The sediment that goes on to form cross-stratification is generally sorted before and during deposition on the "lee" side of the dune, allowing cross-strata to be recognized in rocks and sediment deposits.

The angle and direction of cross-beds are generally fairly consistent. Individual cross-beds can range in thickness from just a few tens of centimeters, up to hundreds of feet or more depending upon the depositional environment and the size of the bedform. Cross-bedding can form in any environment in which a fluid flows over a bed with mobile material. It is most common in stream deposits (consisting of sand and gravel), tidal areas, and in aeolian dunes.

===Internal sorting patterns===
Cross-bedded sediments are recognized in the field by the many layers of "foresets", which are the series of layers that form on the downstream or lee side of the bedform (ripple or dune). These foresets are individually differentiable because of small-scale separation between layers of material of different sizes and densities.

Cross-bedding can also be recognized by truncations in sets of ripple foresets, where previously-existing stream deposits are eroded by a later flood, and new bedforms are deposited in the scoured area.

===Geometries===
Cross-bedding can be subdivided according to the geometry of the sets and cross-strata into subcategories. The most commonly described types are tabular cross-bedding and trough cross-bedding. Tabular cross-bedding, or planar bedding consists of cross-bedded units that are extensive horizontally relative to the set thickness and that have essentially planar bounding surfaces. Trough cross-bedding, on the other hand, consists of cross-bedded units in which the bounding surfaces are curved, and hence limited in horizontal extent.

====Tabular (planar) cross-beds====
Tabular (planar) cross-beds consist of cross-bedded units that are large in horizontal extent relative to set thickness and that have essentially planar bounding surfaces. The foreset laminae of tabular cross-beds are curved so as to become tangential to the basal surface.

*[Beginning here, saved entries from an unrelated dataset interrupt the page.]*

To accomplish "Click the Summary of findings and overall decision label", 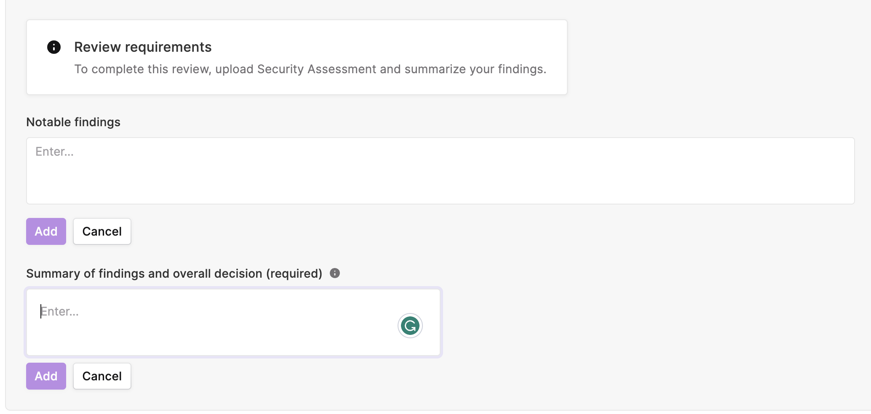I will click(174, 273).
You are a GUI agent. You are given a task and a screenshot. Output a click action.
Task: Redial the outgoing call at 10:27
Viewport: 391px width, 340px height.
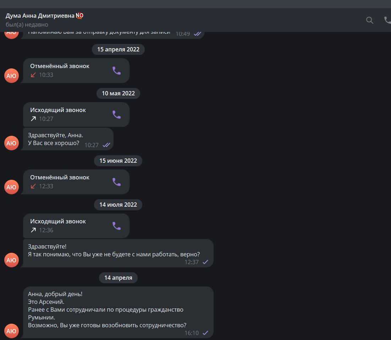tap(116, 115)
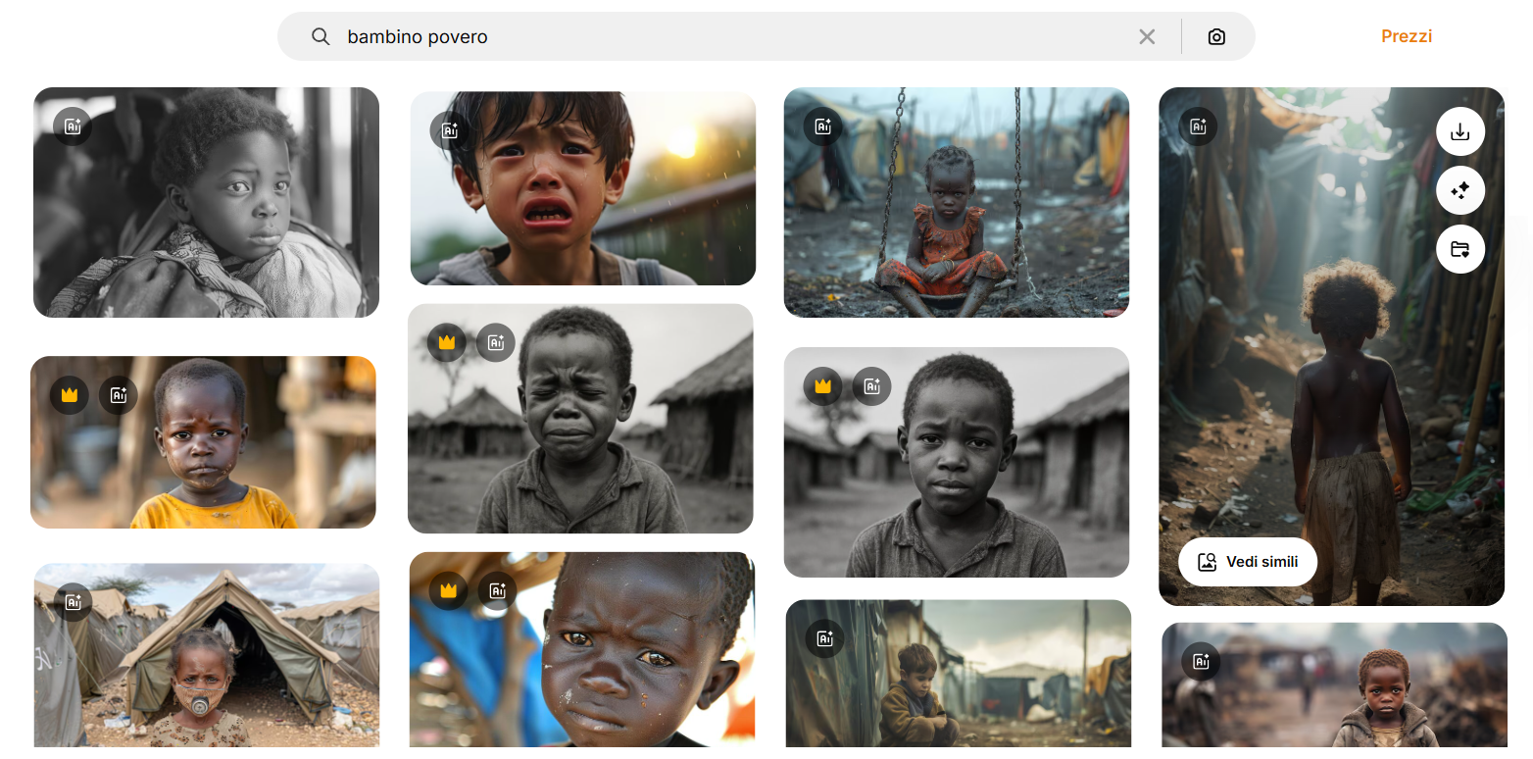This screenshot has height=759, width=1533.
Task: Click download icon on alley child image
Action: [1460, 131]
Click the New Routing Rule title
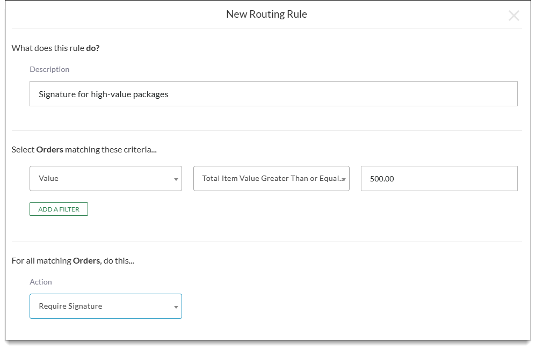536x350 pixels. pos(266,14)
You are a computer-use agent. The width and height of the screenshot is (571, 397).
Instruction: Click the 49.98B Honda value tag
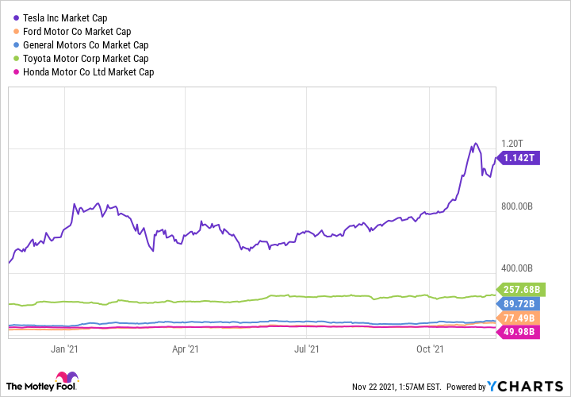[x=519, y=331]
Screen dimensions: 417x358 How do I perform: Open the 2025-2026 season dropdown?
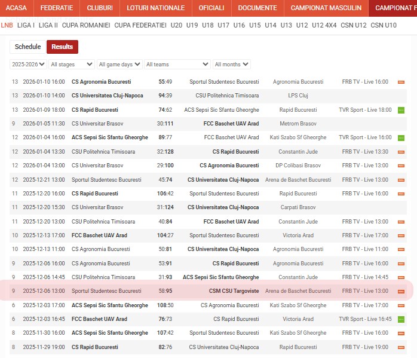pos(28,65)
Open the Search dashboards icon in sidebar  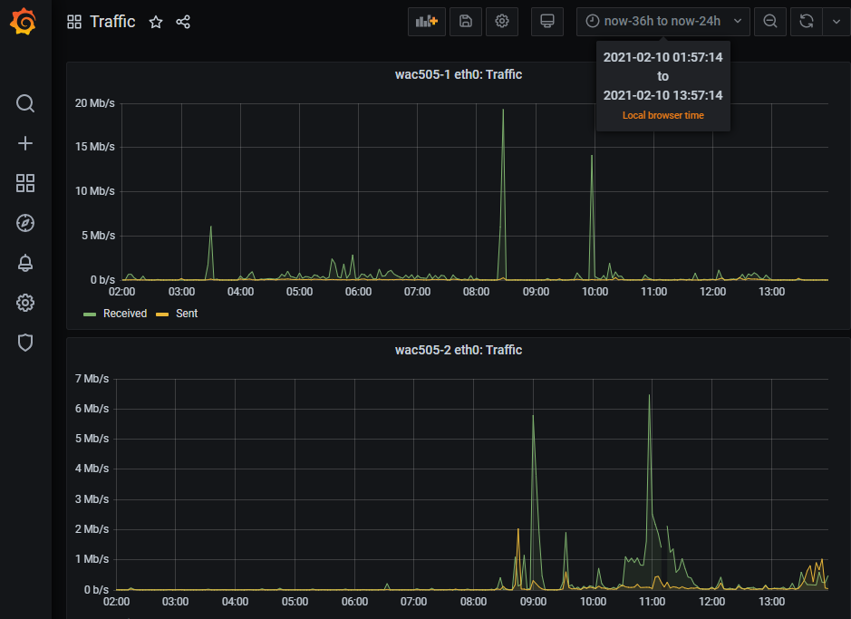(x=25, y=103)
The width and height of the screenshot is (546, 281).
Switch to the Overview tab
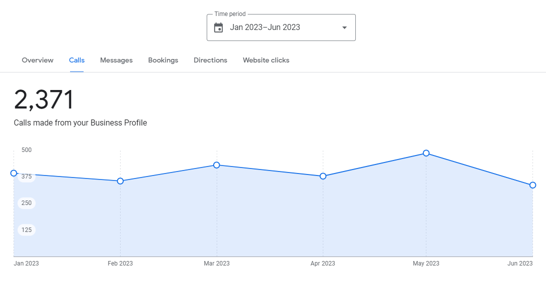point(38,60)
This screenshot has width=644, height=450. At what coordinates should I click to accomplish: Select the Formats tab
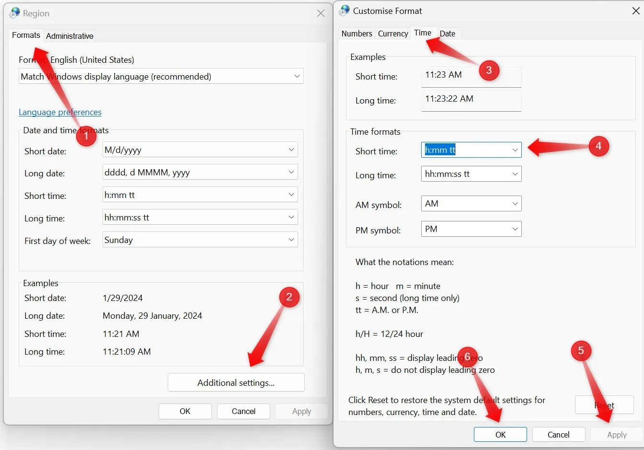pos(25,35)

Tabular cross-bedding is formed mainly by migration of large-scale, straight-crested ripples and dunes. It forms during lower-flow regimes. Individual beds range in thickness from a few tens of centimeters to a meter or more, but bed thickness down to 10 centimeters has been observed. Where the set height is less than 6 centimeters and the cross-stratification layers are only a few millimeters thick, the term cross-lamination is used, rather than cross-bedding. Cross-bed sets occur typically in granular sediments, especially sandstone, and indicate that sediments were deposited as ripples or dunes, which advanced due to a water or air current.

====Trough cross-beds====
Cross-beds are layers of sediment that are inclined relative to the base and top of the bed they are associated with. Cross-beds can tell modern geologists many things about ancient environments such as- depositional environment, the direction of sediment transport (paleocurrent) and even environmental conditions at the time of deposition. Typically, units in the rock record are referred to as beds, while the constituent layers that make up the bed are referred to as laminae, when they are less than 1 cm thick and strata when they are greater than 1 cm in thickness. Cross-beds are angled relative to either the base or the top of the surrounding beds. As opposed to angled beds, cross-beds are deposited at an angle rather than deposited horizontally and deformed later on. Trough cross-beds have lower surfaces which are curved or scoop shaped and truncate the underlying beds. The foreset beds are also curved and merge tangentially with the lower surface. They are associated with sand dune migration.

===Sediment===
The shape of the grains and the sorting and composition of sediment can provide additional information on the history of cross-beds. Roundness of the grains, limited variation in grain size, and high quartz contents are generally attributed to longer histories of weathering and sediment transport. For example: well-rounded, and well-sorted sand that is mostly composed of quartz grains is commonly found in beach environments, far from the source of the sediment. Poorly sorted and angular sediment that is composed of a diversity of minerals is more commonly found in rivers, near the source of the sediment. However, older sedimentary deposits are frequently eroded and re-mobilized. Thus, a river may well erode an older formation of well-rounded, well-sorted beach sands of nearly pure quartz.

==Environments==

===Rivers===
Flows are characterized by climate (snows, rain, and ice melting) and gradient. Discharge variations measured on a variety of time scales can change water depth, and speed. Some rivers can be characterized by a predictable seasonably controlled hydrograph (reflecting snow melt or rainy season). Others are dominated by durational variations characteristic of alpine glaciers run-off or random storm events, which produce flashy discharge. Few rivers have a long term record of steady flow in the rock record.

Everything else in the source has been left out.